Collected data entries
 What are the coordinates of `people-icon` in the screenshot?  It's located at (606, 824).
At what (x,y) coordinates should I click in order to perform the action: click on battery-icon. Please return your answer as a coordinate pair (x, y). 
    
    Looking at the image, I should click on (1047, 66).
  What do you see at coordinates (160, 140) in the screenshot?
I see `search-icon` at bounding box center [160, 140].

Exercise goal:
Copy these rows line for line, without changing anything.

Solved problem:
 What are the coordinates of `people-icon` in the screenshot?  It's located at (606, 824).
At what (x,y) coordinates should I click in order to perform the action: click on battery-icon. Please return your answer as a coordinate pair (x, y). 
    
    Looking at the image, I should click on (1047, 66).
  What do you see at coordinates (160, 140) in the screenshot?
I see `search-icon` at bounding box center [160, 140].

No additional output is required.